(Extracted data entries)
---*---

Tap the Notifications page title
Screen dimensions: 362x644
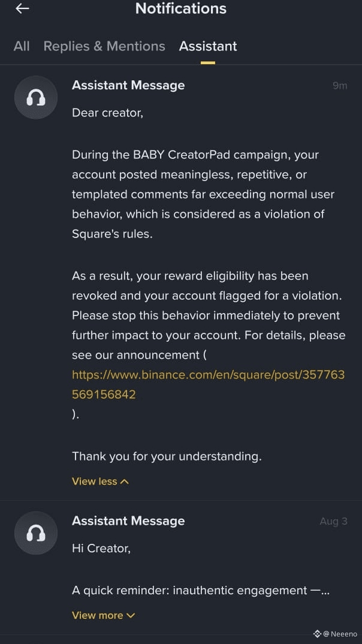[x=181, y=8]
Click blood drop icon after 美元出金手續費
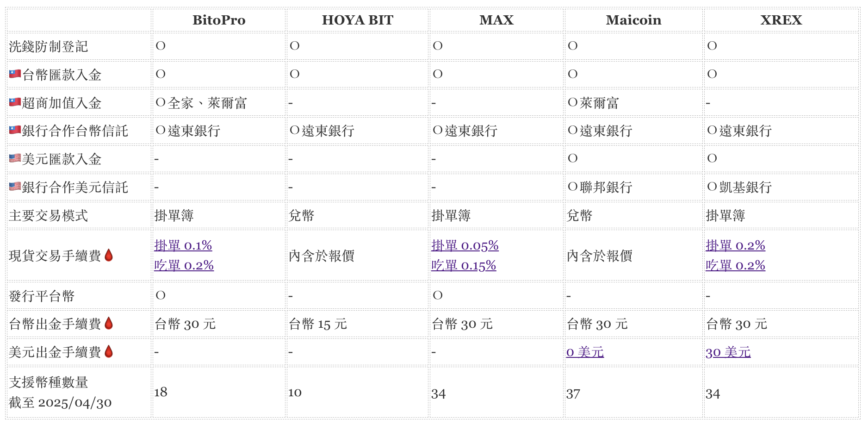 pyautogui.click(x=109, y=351)
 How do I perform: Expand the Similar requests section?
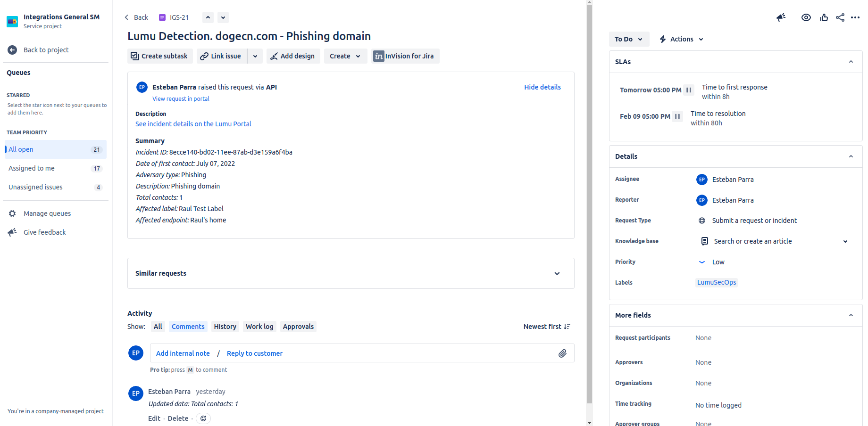click(557, 273)
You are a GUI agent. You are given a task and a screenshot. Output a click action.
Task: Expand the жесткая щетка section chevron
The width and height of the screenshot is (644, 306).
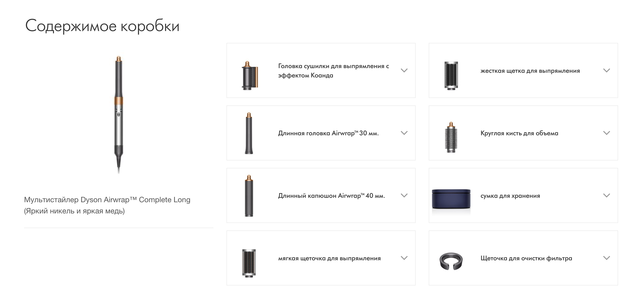point(607,70)
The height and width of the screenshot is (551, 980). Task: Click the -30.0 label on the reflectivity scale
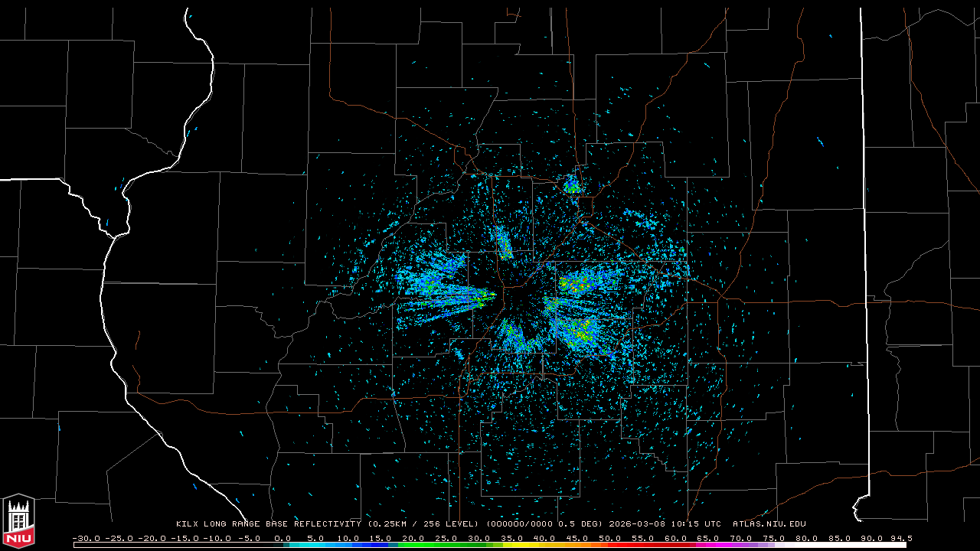(86, 538)
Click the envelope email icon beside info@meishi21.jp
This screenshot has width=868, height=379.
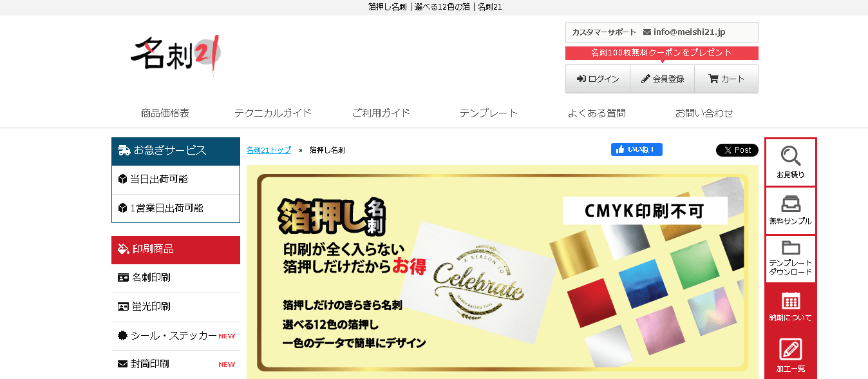coord(646,32)
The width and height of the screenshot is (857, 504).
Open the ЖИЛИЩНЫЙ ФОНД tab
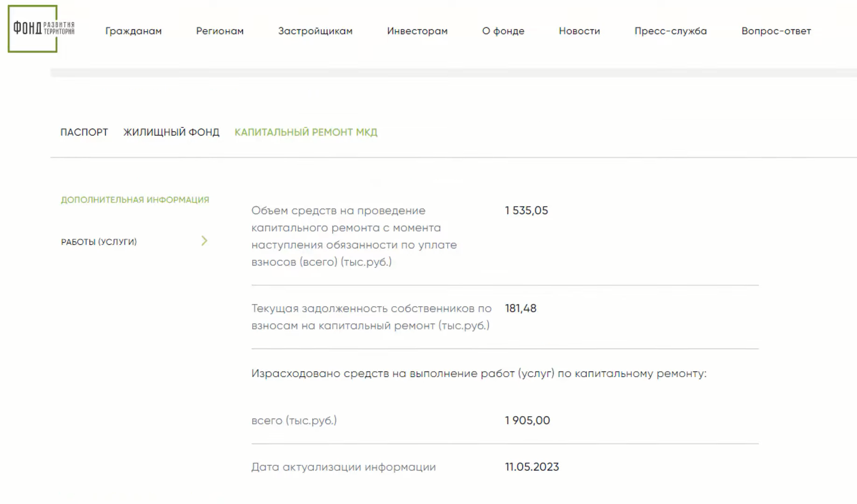tap(171, 132)
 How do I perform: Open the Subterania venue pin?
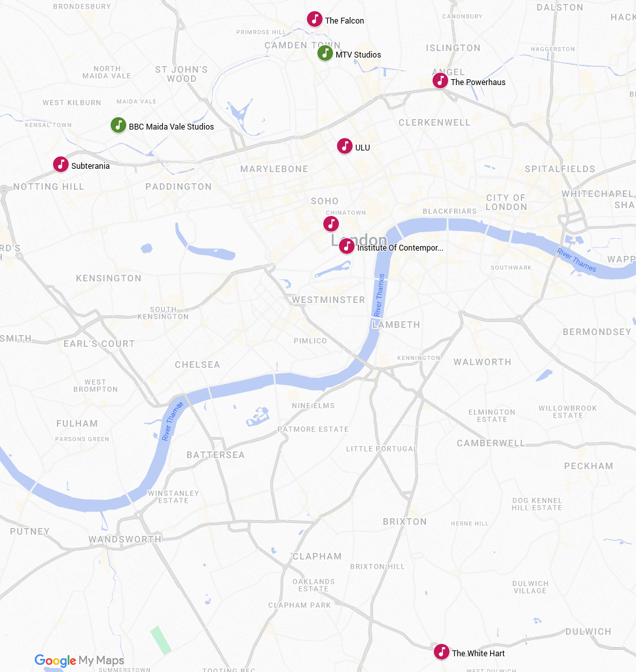pyautogui.click(x=61, y=164)
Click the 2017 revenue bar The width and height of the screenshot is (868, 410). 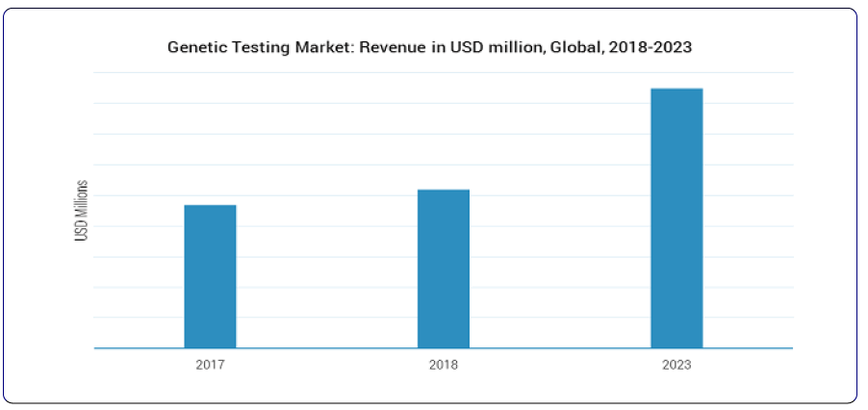pos(210,276)
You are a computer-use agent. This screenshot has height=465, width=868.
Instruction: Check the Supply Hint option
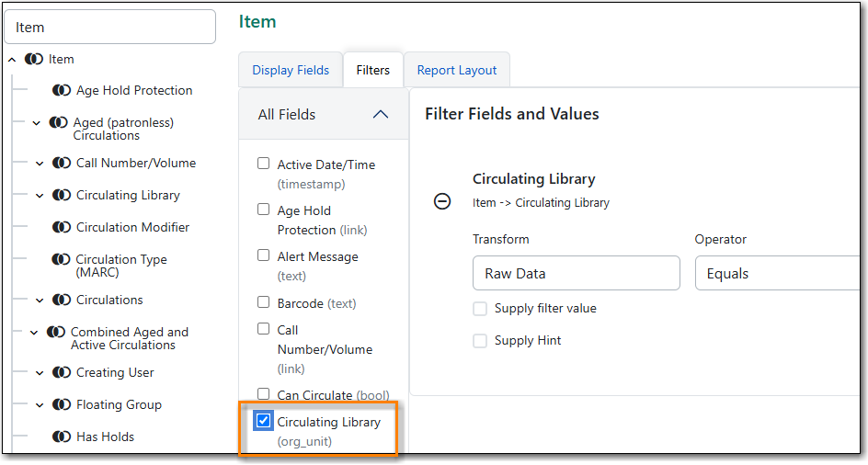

---*---

> _DESCRIPTION OF THE TASK_:
Go through the records. Copy each line where "agent" appears.

> _TASK RESPONSE_:
You are a GUI agent. You are given a task and a screenshot. Output a click action.
You are a computer-use agent. This screenshot has height=465, width=868.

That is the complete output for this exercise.